Chats solve language-related delays at city airport
Do you know why your flight was stuck on the runway the last time you flew out? It could have been because of your expat pilot’s inability to understand instructions in English from Air Traffic Control (ATC) officers, reports Soubhik Mitra.india Updated: Apr 16, 2009 01:29 IST
Do you know why your flight was stuck on the runway the last time you flew out? It could have been because of your expat pilot’s inability to understand instructions in English from Air Traffic Control (ATC) officers.
One of the major reasons behind the persistent delays has been the communication problem between foreign pilots and the ATC. The accents were posing the most problems; pilots from countries like Kazakhstan, Russia and Korea struggled to understand ATC instructions.
There were 944 expat pilots in India till March 2008, according to Ministry of Civil Aviation data.
Realising that it was severely impacting flight management, airport authorities tried to sort it out through informal chats between ATC officers and pilots.
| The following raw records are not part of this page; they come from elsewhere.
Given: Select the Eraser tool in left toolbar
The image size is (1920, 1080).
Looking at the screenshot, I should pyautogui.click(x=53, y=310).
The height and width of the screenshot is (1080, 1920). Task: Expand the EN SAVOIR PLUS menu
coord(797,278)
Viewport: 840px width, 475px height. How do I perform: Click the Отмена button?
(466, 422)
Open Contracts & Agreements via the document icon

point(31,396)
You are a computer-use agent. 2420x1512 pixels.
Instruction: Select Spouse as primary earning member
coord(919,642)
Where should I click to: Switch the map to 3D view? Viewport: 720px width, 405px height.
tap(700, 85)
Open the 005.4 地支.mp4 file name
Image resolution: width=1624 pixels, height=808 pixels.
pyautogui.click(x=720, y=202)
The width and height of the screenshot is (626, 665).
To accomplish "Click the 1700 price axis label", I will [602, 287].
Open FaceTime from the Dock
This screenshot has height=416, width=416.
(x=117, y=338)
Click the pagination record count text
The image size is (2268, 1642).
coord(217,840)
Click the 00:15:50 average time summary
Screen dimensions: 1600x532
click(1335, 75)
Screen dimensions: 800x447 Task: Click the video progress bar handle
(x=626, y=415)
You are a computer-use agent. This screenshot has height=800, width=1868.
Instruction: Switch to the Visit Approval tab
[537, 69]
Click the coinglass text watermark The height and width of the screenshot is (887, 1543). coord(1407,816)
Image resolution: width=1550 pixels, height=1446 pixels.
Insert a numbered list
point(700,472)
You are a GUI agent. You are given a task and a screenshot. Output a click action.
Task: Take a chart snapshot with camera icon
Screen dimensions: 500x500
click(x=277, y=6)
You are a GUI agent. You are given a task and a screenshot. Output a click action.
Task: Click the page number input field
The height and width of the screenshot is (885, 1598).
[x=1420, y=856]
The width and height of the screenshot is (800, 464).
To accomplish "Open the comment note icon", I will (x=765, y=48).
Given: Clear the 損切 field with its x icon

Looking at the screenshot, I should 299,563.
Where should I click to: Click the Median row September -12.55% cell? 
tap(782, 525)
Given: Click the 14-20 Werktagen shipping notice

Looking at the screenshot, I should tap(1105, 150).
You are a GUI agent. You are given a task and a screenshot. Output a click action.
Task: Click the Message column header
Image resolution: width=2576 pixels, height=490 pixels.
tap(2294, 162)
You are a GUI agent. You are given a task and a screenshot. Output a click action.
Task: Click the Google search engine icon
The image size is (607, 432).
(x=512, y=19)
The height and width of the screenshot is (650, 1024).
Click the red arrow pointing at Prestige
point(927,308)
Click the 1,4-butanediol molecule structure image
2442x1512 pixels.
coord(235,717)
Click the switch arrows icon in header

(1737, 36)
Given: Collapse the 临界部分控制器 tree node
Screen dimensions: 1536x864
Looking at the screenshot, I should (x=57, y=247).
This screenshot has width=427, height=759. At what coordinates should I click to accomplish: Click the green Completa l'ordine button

The result was immediate: runway occupancy for flights was brought down to 60 seconds flat in a matter of days.
By last month, the ATC managed an average of 35 air traffic movements (take-offs and landings) per hour as compared to 30 earlier.
MG Jhungare, general manager, ATC Mumbai, said: “We started [the informal chats] as an experiment a couple of months ago. They are routine now. Pilots from all domestic airlines visit the ATC tower to understand each other’s work.” He added: “We managed to cut down holding time by around 10 minutes per hour. Multiply that with 10 hours of peak traffic we saved 100 minutes and fuel worth that time.”
ATC officers and pilots are often at loggerheads. An Air India pilot on a Mumbai-Goa flight allegedly abused an ATC official on March 21 because the latter asked him to slow down. The Directorate General of Civil Aviation is probing the matter.
Mumbai airport handles over 700 air traffic movements every day, the highest in the country. With elections around the corner, VIP movement too has increased manifold.
“[The chats] are helping. We talk to the ATC every day, but getting to know them helps,” said Captain R Ottal, of the Indian Commercial Pilot Association. An expat pilot added: “We had problems with ATC officers’ accents. Such chats should be started in Delhi too.”